Dans son interview accordée à L'UNION, Lin Mombo, président de l'ARCEP, annonce que Gabon Télécom a demandé sa migration vers la technologie 3G. L'opérateur ambitionne donc d'offrir une connexion plus fluide. Mais ses clients ont bien du mal à croire que la qualité du service puisse s'améliorer dans les délais annoncés. En témoigne, la nonchalance avec laquelle les équipes techniques de Gabon Télécom réagissent.

Emigrer vers la 3G, une annonce de Gabon Télécom de plus qui est peut-être de nature à attirer encore de nombreux abonnés sans garantie aucune. Une annonce de plus après les centaines de spots, de publicités, de promotions, les usagers apparaissant toujours comme étant au cœur des préoccupations.

Devant cette longue agonie des clients, les équipes techniques sont bien promptes à suspendre la fourniture quand les factures n'ont pas été payées, mais elles font toujours preuve d'une telle lenteur quand il faut rétablir la connexion.

C'est en tout cas l'enfer pour Gabonews qui est abonné au fameux « haut débit » du premier opérateur du secteur des télécommunications du pays. Plus rien ne passe. Pour la première agence de presse en ligne, il est devenu impossible de publier un article et encore moins de diffuser son Journal Télévisé (JT) sur son site depuis son siège sis à l'immeuble Dunhill. L'agence de presse Gabonews n'existe que par sa présence sur la toile. Manquer de lui rétablir son « haut débit » est la preuve irréfutable qu'elle n'a pas que des amis à Gabon Télécom.
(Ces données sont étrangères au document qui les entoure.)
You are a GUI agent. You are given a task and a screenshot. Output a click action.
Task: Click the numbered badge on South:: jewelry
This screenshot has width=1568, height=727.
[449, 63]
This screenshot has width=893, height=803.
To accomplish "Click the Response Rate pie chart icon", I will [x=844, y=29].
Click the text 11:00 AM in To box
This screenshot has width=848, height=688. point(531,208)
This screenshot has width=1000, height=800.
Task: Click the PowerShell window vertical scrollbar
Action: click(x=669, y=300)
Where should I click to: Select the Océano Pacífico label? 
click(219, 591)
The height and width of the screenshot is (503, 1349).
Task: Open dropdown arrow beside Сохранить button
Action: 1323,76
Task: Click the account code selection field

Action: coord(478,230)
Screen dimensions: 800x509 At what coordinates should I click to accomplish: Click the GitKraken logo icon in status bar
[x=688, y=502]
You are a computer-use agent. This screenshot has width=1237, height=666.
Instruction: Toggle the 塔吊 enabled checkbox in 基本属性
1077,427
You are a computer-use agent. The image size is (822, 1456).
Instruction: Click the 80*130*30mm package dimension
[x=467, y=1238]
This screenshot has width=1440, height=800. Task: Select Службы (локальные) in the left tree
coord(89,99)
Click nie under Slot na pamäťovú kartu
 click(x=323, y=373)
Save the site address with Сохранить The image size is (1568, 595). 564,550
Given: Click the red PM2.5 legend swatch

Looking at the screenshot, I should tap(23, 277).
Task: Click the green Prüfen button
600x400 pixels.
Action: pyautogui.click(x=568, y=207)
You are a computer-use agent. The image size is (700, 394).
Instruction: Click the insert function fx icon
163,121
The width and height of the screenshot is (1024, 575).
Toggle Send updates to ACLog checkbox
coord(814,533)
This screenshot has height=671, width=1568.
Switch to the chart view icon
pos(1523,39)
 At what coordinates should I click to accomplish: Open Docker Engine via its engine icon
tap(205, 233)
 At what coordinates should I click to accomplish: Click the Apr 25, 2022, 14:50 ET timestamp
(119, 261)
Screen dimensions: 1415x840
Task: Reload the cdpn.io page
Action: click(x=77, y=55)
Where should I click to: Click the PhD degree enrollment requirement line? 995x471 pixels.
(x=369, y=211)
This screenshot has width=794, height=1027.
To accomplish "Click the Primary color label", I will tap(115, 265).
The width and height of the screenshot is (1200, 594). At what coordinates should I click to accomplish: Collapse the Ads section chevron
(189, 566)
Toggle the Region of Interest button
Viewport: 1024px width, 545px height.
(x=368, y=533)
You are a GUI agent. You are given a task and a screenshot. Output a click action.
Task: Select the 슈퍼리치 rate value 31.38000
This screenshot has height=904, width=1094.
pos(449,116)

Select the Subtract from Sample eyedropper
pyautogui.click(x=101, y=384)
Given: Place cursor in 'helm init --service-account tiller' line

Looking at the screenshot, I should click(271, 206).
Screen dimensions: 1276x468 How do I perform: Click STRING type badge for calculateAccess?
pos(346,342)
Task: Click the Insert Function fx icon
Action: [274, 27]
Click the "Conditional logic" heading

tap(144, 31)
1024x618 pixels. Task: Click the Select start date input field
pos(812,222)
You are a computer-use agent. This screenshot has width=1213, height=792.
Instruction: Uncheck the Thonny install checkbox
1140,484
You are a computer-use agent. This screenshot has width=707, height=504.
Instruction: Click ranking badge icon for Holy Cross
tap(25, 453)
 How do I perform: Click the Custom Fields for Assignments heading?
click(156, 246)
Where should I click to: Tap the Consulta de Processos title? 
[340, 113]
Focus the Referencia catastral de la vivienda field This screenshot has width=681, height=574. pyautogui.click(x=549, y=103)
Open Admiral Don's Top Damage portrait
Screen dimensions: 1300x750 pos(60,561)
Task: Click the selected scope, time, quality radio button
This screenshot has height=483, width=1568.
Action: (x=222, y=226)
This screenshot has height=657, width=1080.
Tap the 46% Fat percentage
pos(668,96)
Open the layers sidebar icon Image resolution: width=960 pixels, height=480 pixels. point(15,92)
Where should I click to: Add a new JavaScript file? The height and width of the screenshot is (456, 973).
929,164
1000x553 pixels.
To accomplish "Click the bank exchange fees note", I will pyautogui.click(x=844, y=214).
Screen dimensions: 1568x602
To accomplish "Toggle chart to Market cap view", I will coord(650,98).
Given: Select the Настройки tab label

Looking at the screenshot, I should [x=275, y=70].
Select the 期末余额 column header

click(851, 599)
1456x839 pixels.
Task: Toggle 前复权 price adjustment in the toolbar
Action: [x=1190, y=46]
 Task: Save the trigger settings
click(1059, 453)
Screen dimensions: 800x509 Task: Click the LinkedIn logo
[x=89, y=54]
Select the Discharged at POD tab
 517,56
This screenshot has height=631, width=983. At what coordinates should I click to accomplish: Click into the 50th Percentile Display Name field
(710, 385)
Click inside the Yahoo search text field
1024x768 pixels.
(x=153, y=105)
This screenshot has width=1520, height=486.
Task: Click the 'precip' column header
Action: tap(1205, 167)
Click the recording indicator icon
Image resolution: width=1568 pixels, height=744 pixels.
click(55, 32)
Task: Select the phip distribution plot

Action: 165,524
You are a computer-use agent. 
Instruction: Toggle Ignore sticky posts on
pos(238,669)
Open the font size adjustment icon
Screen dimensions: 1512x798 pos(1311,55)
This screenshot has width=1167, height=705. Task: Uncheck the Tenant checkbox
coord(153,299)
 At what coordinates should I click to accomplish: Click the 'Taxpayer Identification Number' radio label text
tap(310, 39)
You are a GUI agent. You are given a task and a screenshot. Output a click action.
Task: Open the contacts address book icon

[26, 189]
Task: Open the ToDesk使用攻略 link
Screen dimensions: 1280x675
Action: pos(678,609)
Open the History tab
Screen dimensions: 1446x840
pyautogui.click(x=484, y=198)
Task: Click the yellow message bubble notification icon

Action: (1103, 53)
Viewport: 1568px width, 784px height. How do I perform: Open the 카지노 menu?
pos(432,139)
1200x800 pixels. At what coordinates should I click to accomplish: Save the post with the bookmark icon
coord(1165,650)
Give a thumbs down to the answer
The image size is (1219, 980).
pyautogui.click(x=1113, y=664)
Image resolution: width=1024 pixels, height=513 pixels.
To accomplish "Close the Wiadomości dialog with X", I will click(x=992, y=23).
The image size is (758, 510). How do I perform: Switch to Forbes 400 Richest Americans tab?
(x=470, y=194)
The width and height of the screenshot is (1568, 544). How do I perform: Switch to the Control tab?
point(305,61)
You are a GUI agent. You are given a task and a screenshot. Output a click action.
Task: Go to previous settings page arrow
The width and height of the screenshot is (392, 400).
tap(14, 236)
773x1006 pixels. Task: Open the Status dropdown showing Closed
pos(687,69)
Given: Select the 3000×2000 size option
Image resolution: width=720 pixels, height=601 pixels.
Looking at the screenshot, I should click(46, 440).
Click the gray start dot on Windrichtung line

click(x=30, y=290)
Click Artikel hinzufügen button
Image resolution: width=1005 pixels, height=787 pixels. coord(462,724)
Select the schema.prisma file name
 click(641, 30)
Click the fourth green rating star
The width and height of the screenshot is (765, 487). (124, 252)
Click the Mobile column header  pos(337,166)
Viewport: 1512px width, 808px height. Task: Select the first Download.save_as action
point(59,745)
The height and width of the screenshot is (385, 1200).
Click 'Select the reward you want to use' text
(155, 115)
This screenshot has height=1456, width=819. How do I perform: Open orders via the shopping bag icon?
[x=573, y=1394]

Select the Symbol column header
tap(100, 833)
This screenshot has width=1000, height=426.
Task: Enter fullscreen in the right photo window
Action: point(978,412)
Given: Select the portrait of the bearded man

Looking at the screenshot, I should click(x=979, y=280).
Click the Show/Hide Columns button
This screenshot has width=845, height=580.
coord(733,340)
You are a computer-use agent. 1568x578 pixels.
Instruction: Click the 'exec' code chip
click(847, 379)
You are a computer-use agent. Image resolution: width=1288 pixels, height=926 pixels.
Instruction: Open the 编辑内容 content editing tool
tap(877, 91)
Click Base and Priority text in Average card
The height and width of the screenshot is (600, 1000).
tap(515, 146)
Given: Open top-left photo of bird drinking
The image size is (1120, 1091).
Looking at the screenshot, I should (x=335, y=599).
Depuis qu'elle a annoncé son passage sur le petit écran, Gabonews est victime d'une forme de boycott. Qui en tire profit ? « That's the question », conclurait William Shakespeare.

Mais nous, nous ne concluons pas parce que nous croyons que Gabon Télécom a les moyens et l'obligation de réagir pour démentir les suspicions d'un boycott mais aussi et surtout pour démontrer qu'elle mérite bel et bien sa place de 1er opérateur national et de digne successeur de l'OPT, ancien leader des télécommunications en Afrique subsaharienne.

Il reste donc à l'équipe de Gabonews à aller chercher la connexion hors de ses murs car il faut bien continuer à informer, n'en déplaise à certains. Il reste à toutes les entreprises victimes de « l'amateurisme » passager de Gabon Télécom à aller chercher le haut débit, « le vrai », ailleurs en laissant tout de même leurs portes ouvertes, au cas où passeraient les techniciens de Gabon Télécom.